## DIRECTIVE
Rewrite everything from the line containing "The width and height of the screenshot is (2212, 1670)." down to the end of the listing, changing "sidebar" to "side panel" and keeping all else the same. Omit the pictures from your answer.

(Word and item position data)
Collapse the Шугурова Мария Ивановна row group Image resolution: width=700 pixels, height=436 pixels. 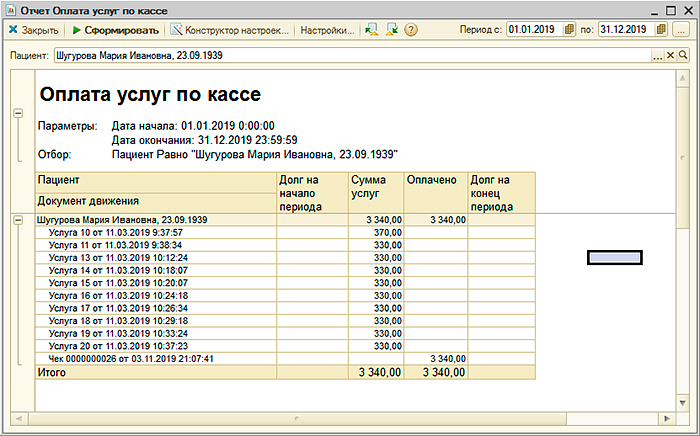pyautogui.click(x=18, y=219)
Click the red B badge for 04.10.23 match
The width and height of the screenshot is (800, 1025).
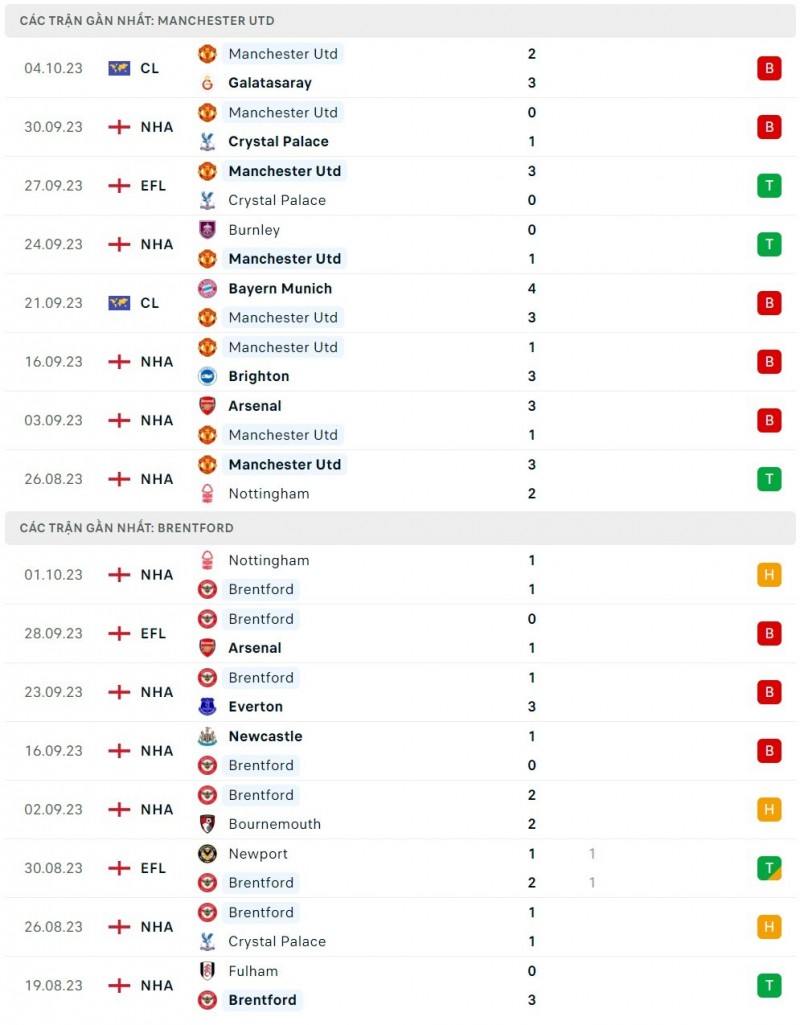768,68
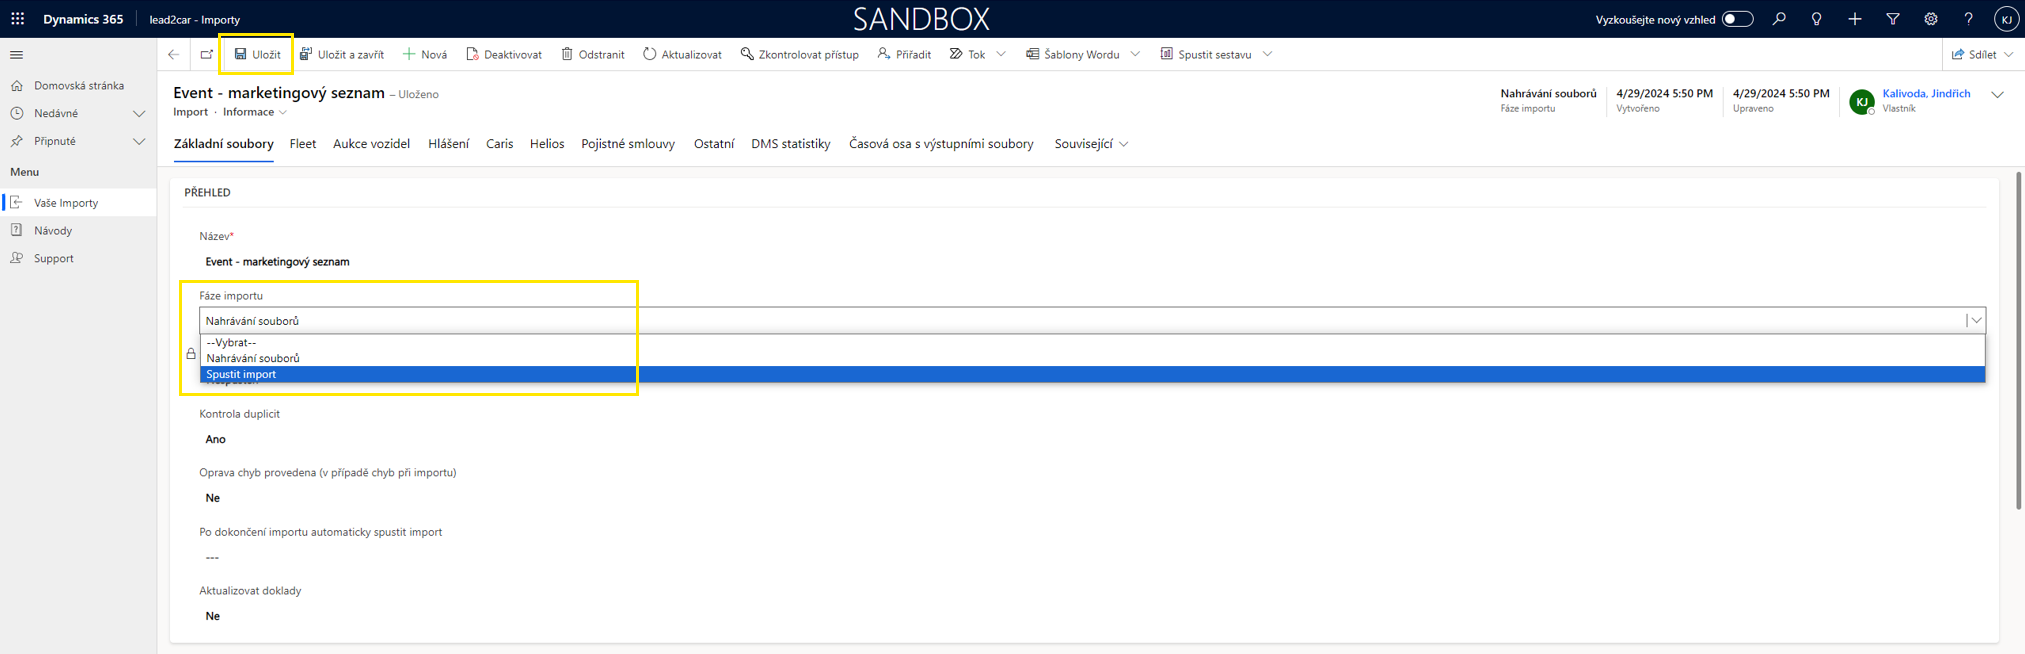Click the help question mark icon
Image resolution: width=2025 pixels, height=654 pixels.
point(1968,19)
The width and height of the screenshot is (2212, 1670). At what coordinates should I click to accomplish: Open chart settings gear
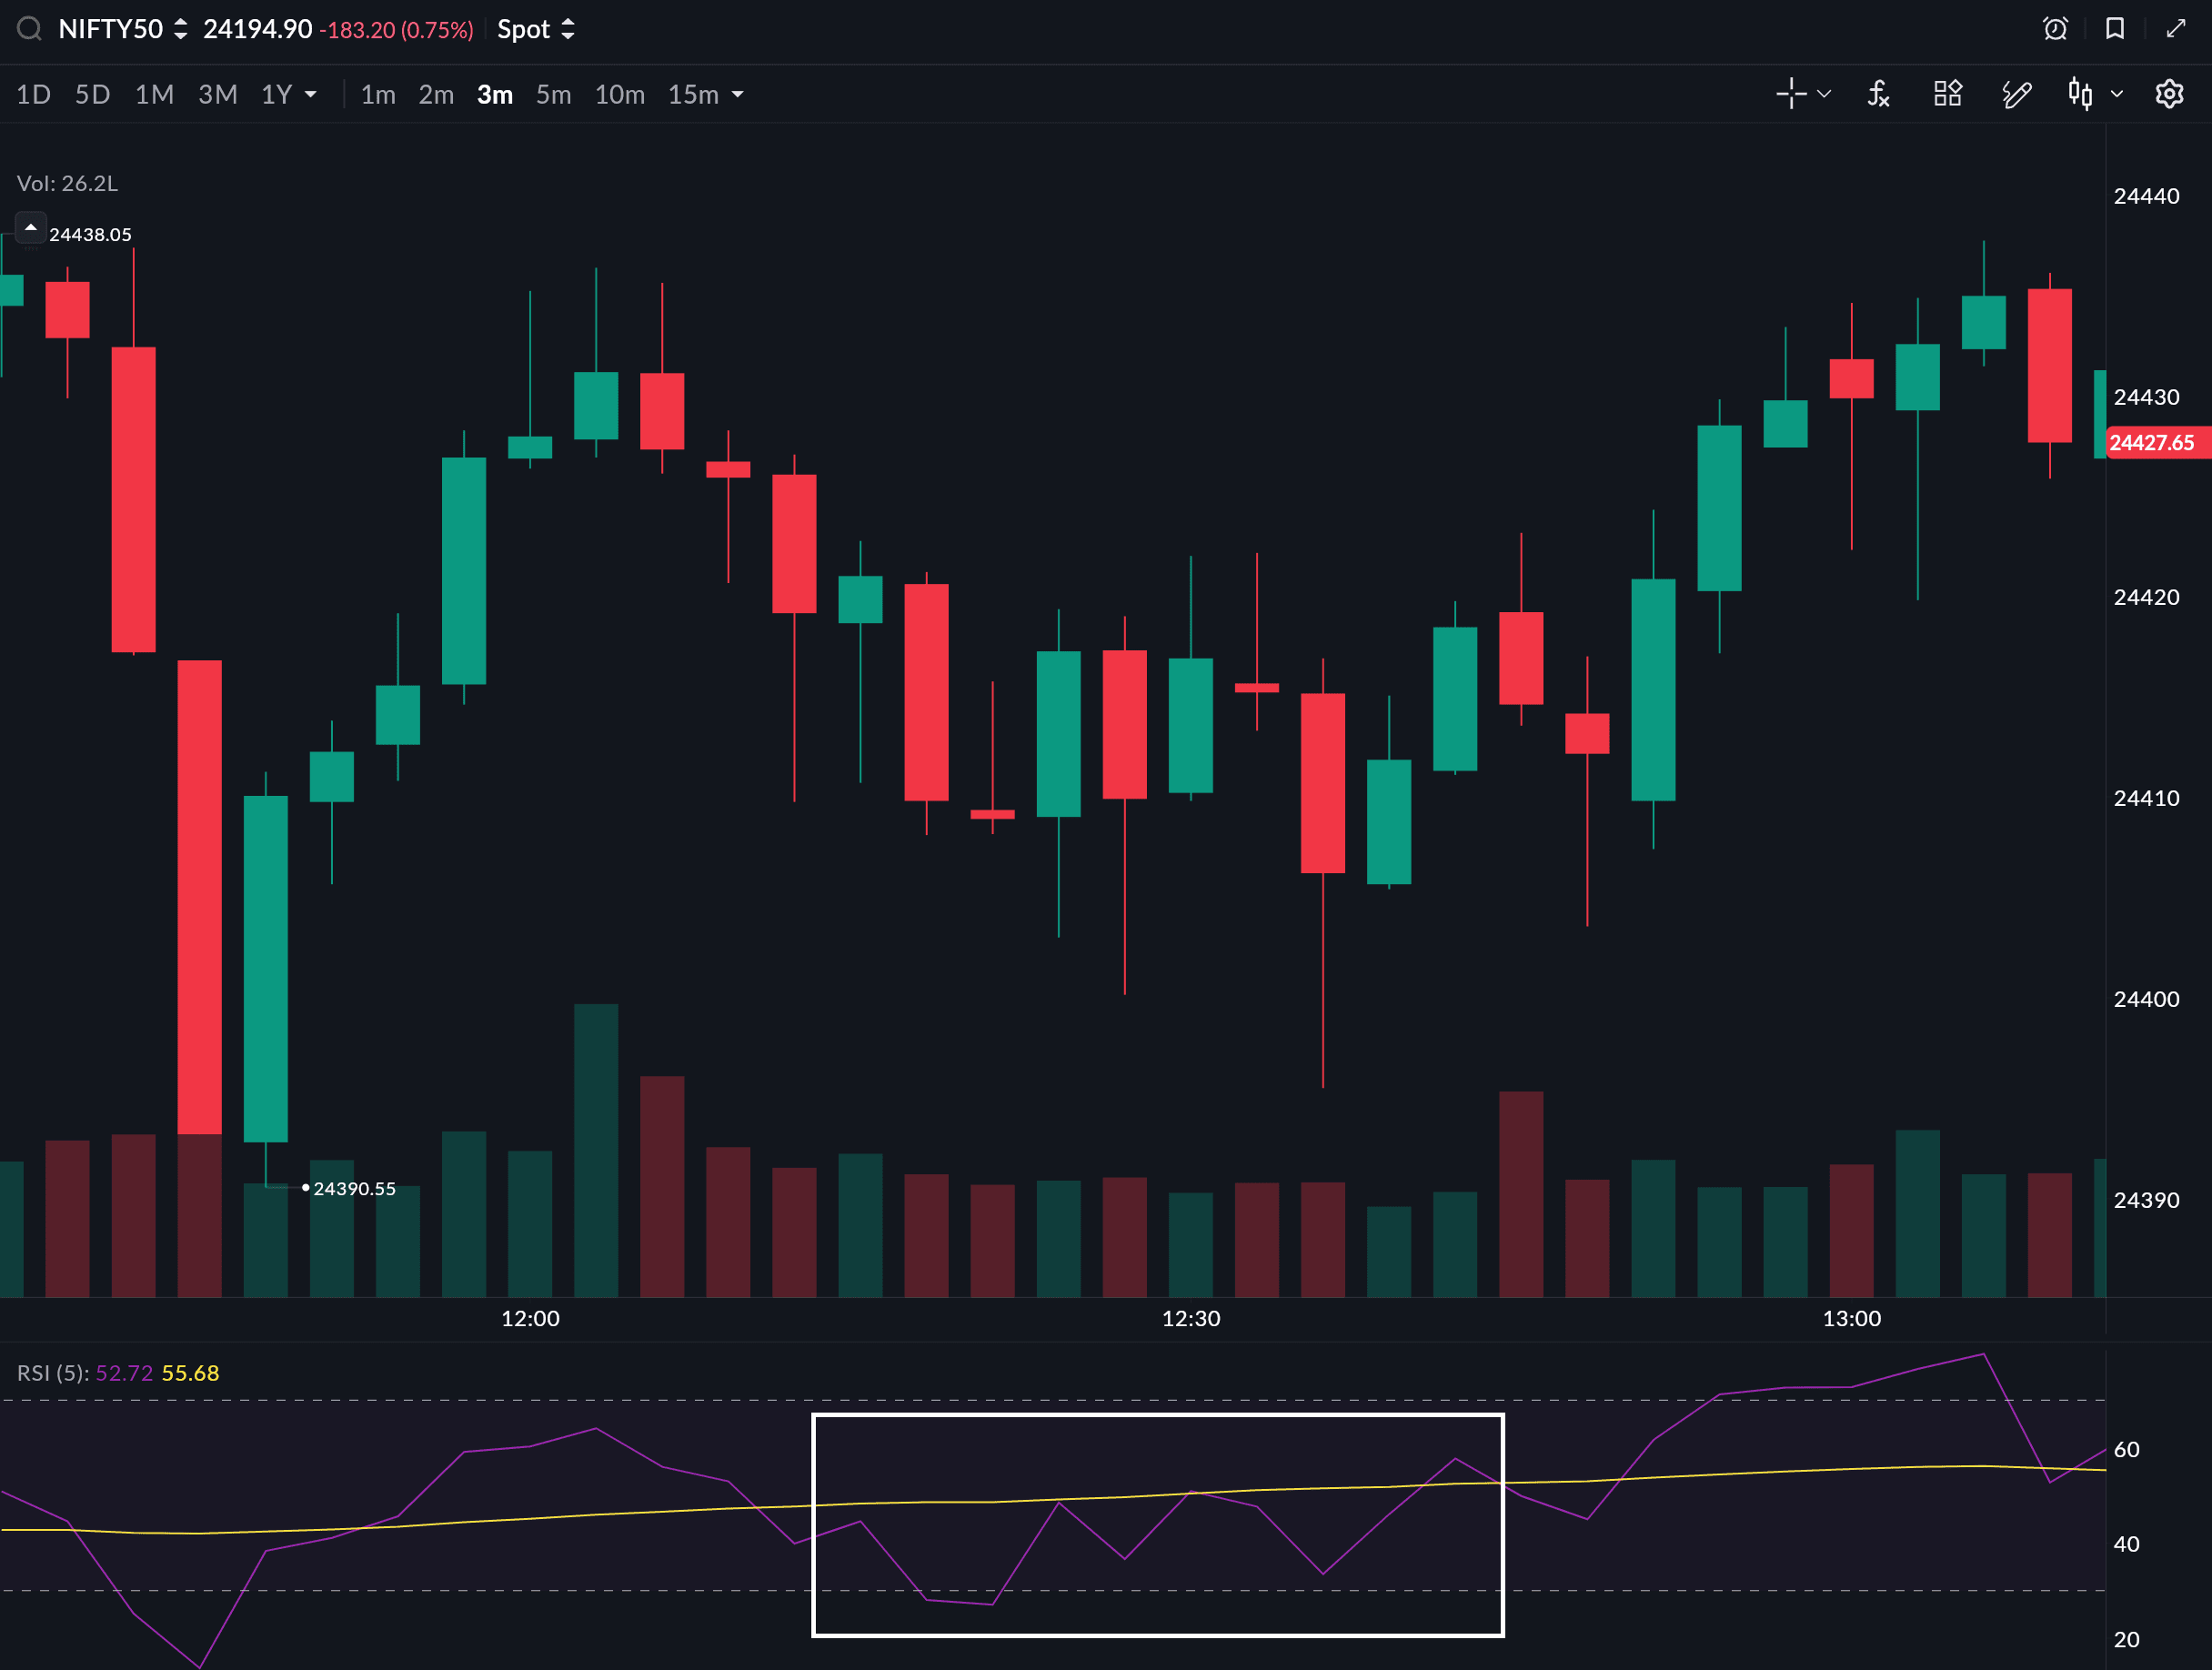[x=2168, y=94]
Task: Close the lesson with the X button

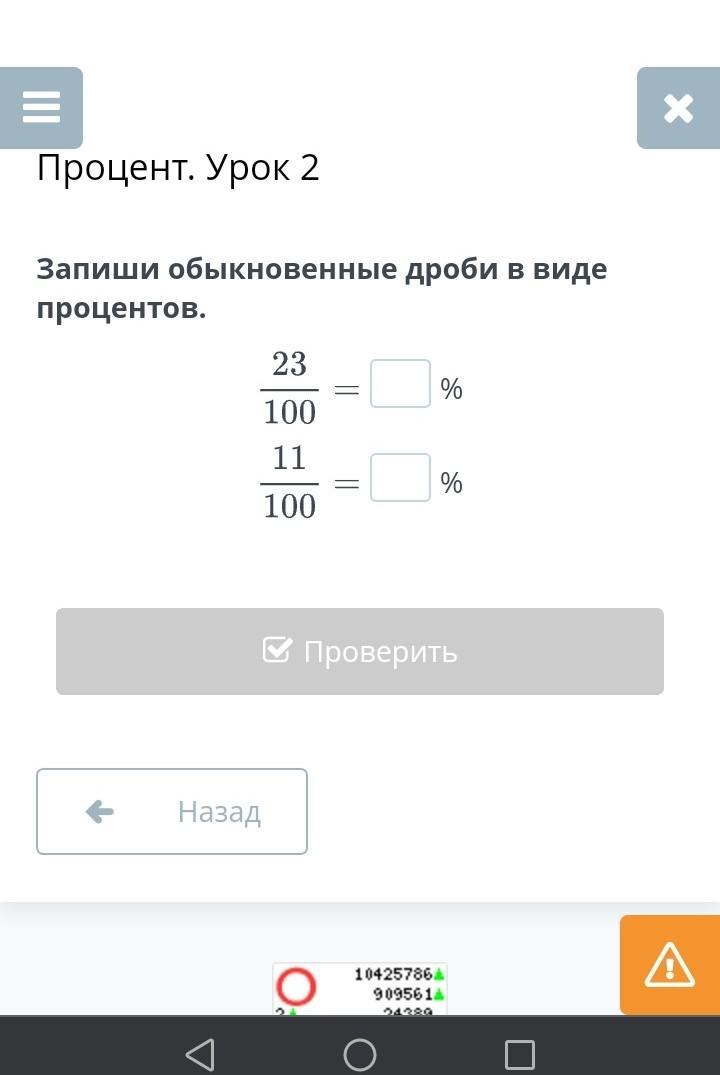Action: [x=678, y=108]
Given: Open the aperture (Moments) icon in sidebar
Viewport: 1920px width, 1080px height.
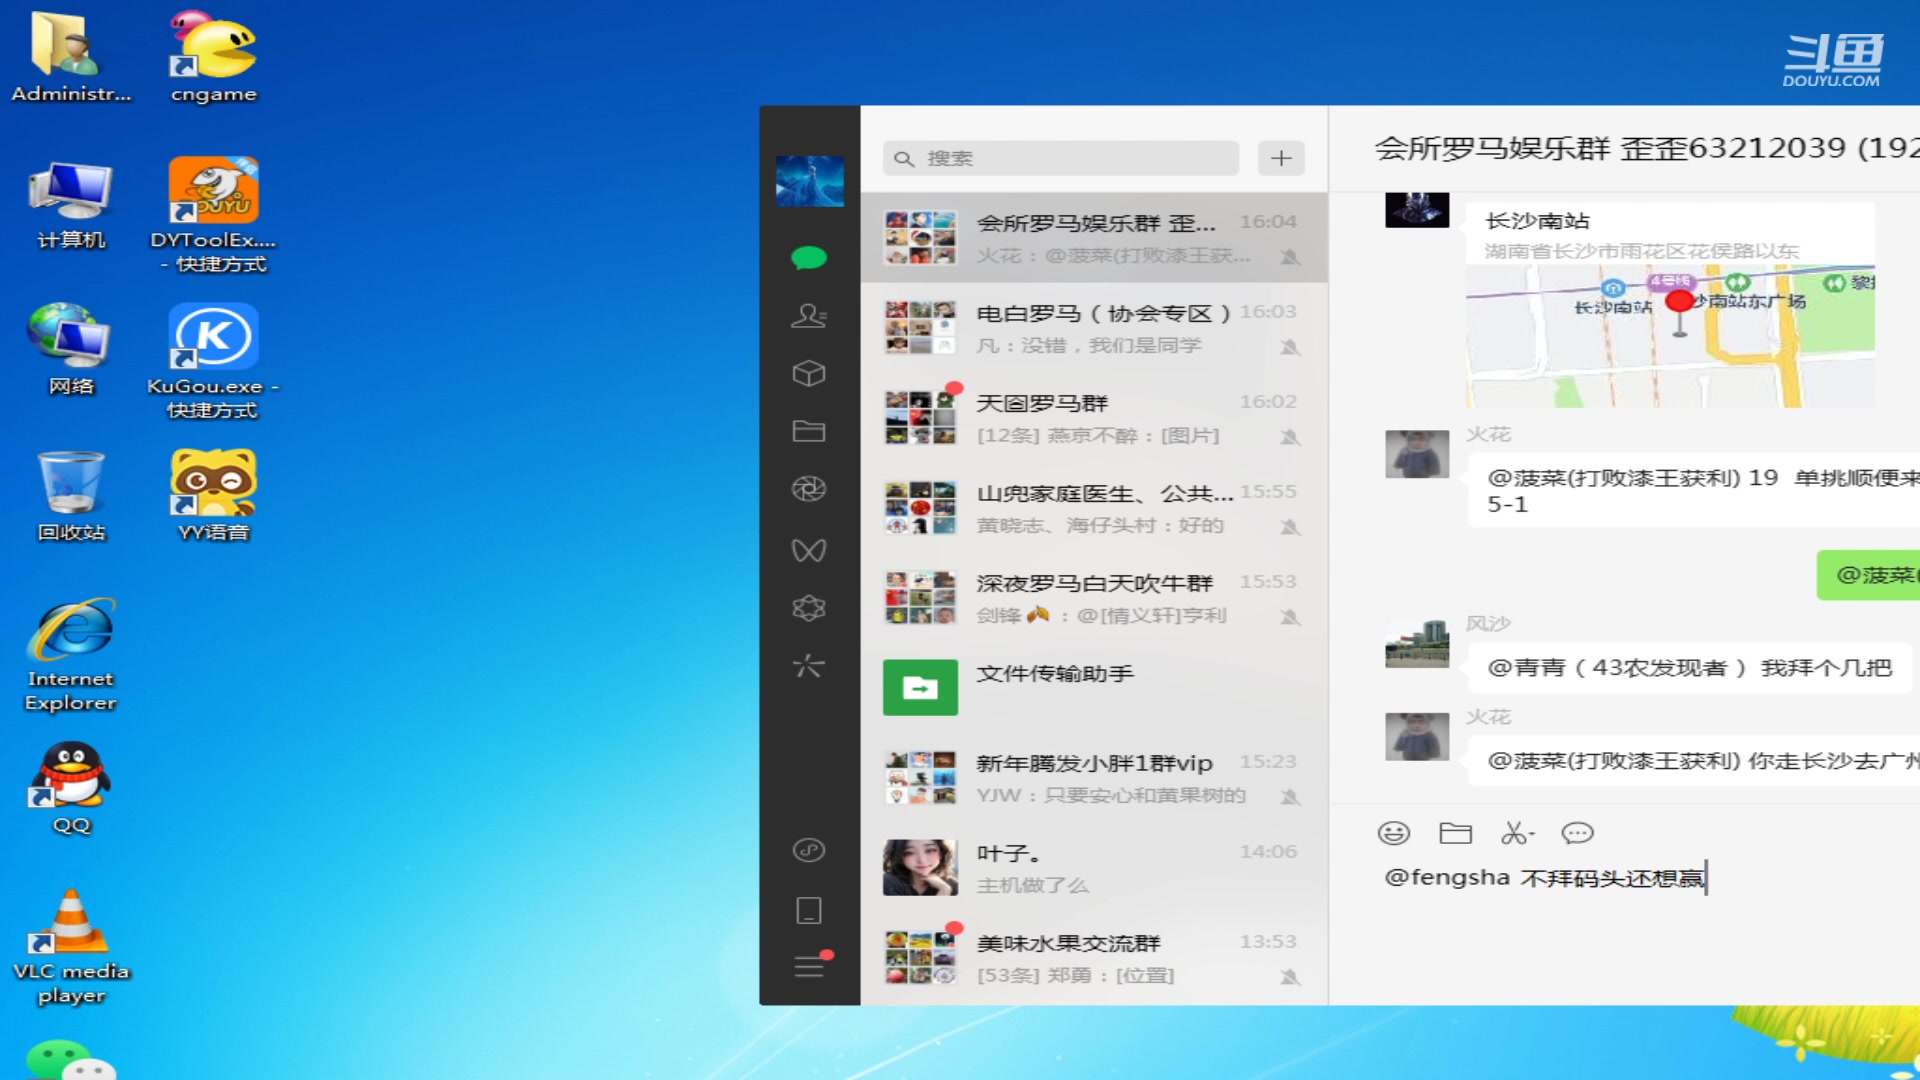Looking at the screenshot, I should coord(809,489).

## EXERCISE RESULT
The width and height of the screenshot is (2212, 1670). At what coordinates should I click to accomplish: Open chart settings gear
[x=2168, y=94]
Task: Close the lesson with the X button

Action: [x=678, y=108]
Given: Open the aperture (Moments) icon in side panel
Viewport: 1920px width, 1080px height.
Looking at the screenshot, I should coord(809,489).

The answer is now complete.